Preventing the White Screen of Death #

You can dramatically reduce white-screen incidents with a few disciplined habits. Keep automated backups so any fatal error is a quick restore rather than a frantic debugging session. Test all updates and code changes on a staging copy before applying them to the live site, catching conflicts before customers see them. Keep WordPress core, themes, and plugins updated and remove anything you do not use, since abandoned plugins are a common source of incompatibility. Choose quality plugins from reputable sources, and avoid editing core or theme files directly; use a child theme or a code snippet plugin instead. Ensure your hosting provides adequate PHP memory for your site's real workload. When a white screen does appear, enable debugging first to see the true error, then isolate plugins and themes, and check memory. Because the whole site can be down, fast recovery protects revenue and trust. Our /services/care-plans and /services/website-rescue teams both prevent and rapidly resolve these failures.

FAQ

What is the White Screen of Death in WordPress?

It is a blank white page shown when a fatal PHP error stops WordPress before it can render any content, and usually no error message appears to explain it. It can affect the front end, the admin dashboard, or a single page. The most common causes are a faulty plugin or theme, exhausted PHP memory, or a bad code edit.

How do I fix the White Screen of Death?

First reveal the hidden error by enabling WP_DEBUG and logging in wp-config.php, then read the debug log. Next, isolate the cause by deactivating all plugins and switching to a default theme; reactivate them one by one to find the culprit. Also try raising the PHP memory limit and undoing any recent file edits or updates.

Why do I get a blank white screen with no error message?

Because many production servers are configured to hide error details from visitors for security, so instead of printing the fatal error, they send an empty response that shows as a blank page. Turning on WordPress debugging or PHP error logging makes the underlying message visible, revealing the exact file and line causing the crash.

Can a plugin cause the White Screen of Death?

Yes, a faulty, outdated, or incompatible plugin is the single most common cause. It can throw a fatal error that halts the page. To confirm, deactivate all plugins, either from the dashboard or by renaming the plugins folder via FTP, and see if the site returns. Then reactivate them one at a time to identify the offending plugin.
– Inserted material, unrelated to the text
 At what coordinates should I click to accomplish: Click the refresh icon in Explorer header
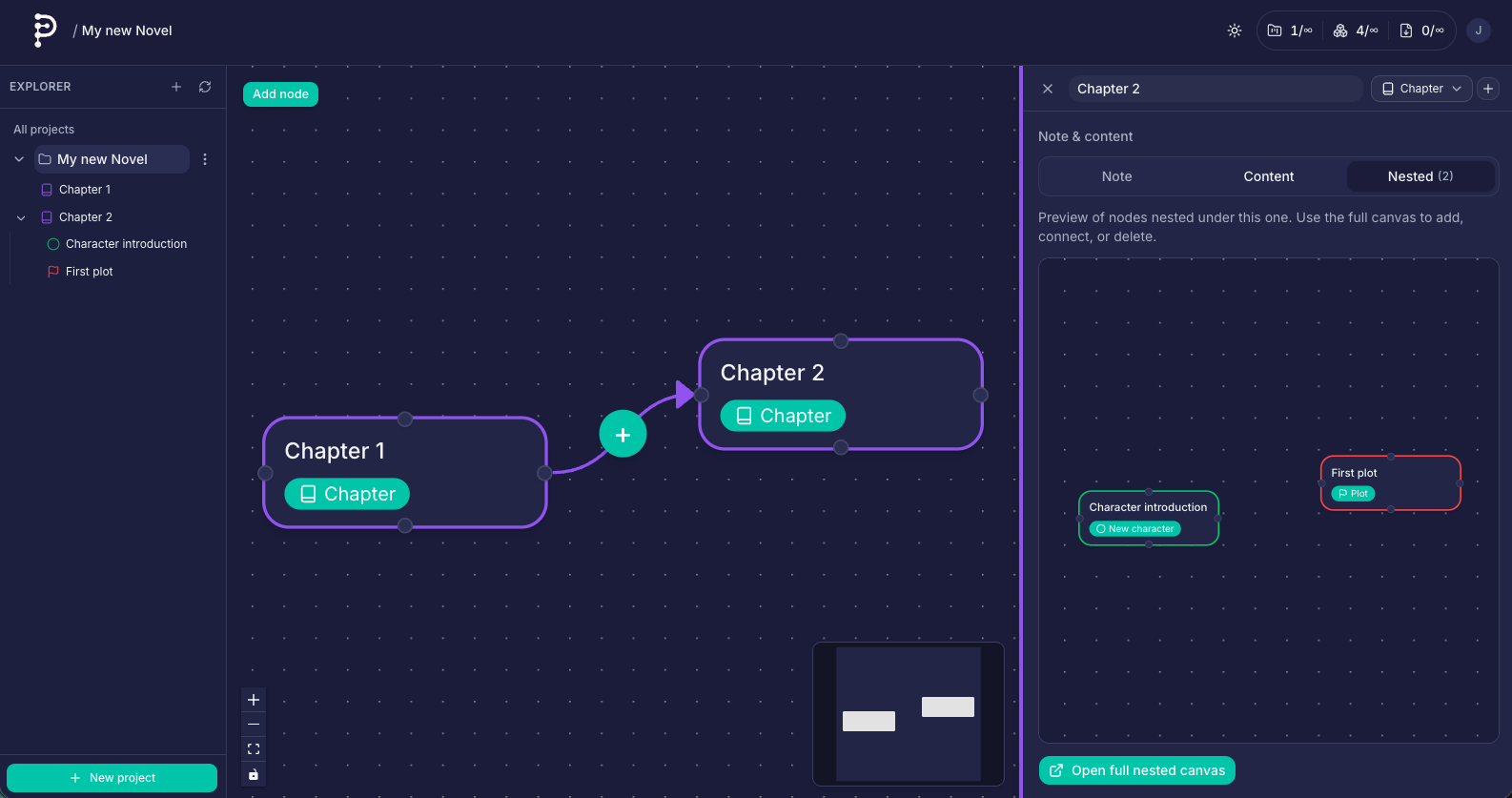coord(205,87)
How do I fix a white screen if I am locked out of wp-admin?

Use your host's file manager or an FTP client. Rename the wp-content/plugins folder to disable all plugins at once; if the site returns, rename it back and disable plugins individually to find the culprit. You can also switch themes by renaming the active theme folder, and edit wp-config.php to enable debugging, all without dashboard access.

Does raising the PHP memory limit fix a white screen?

It fixes white screens caused by memory exhaustion, common on heavy pages or during large operations. Add a memory-limit line to wp-config.php or ask your host to raise it, targeting something like 256MB. But if you keep hitting the limit, an inefficient plugin or undersized hosting is the real issue, and optimizing or upgrading is the better long-term fix.